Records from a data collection
= = =
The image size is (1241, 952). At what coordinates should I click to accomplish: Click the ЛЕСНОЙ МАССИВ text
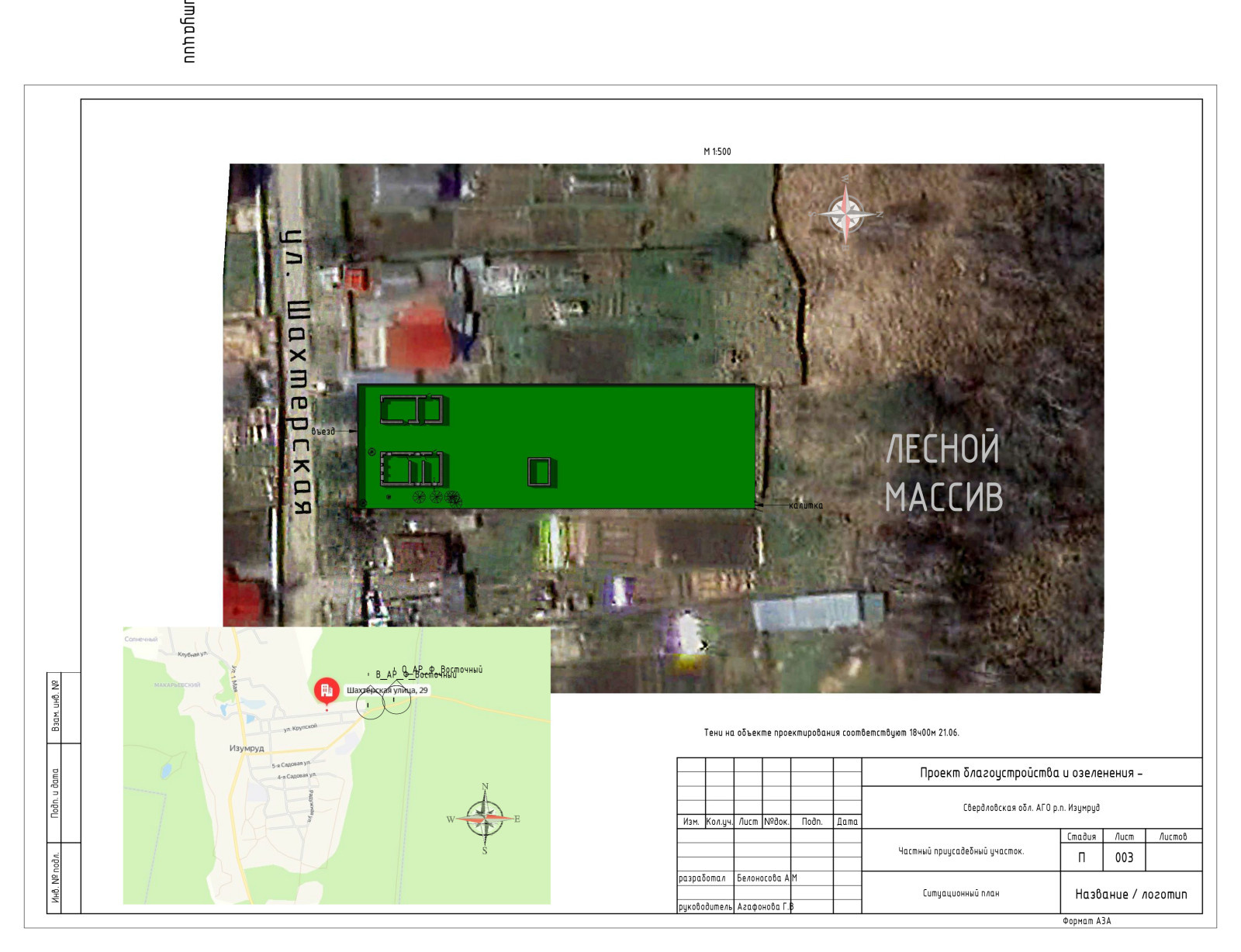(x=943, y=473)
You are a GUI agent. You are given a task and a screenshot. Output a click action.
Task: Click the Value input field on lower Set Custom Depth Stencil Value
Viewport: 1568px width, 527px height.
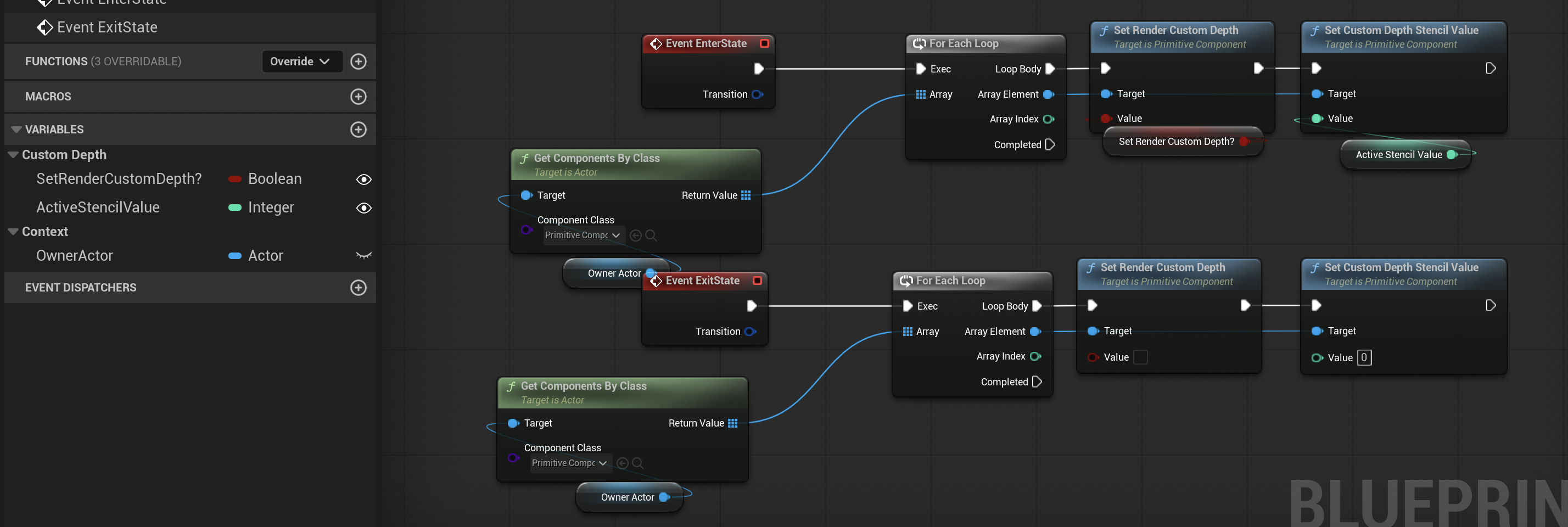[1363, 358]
= = =
## YOUR OBJECTIVE
Print, word for word, every entry shown above; the pictures stay out.

## FINAL ANSWER
The image size is (1241, 952). At what coordinates should I click to accomplish: Click the ЛЕСНОЙ МАССИВ text
(x=943, y=473)
You are a GUI agent. You are given a task and a screenshot. Output a click action.
Task: Click the Value input field on lower Set Custom Depth Stencil Value
Viewport: 1568px width, 527px height.
[1363, 358]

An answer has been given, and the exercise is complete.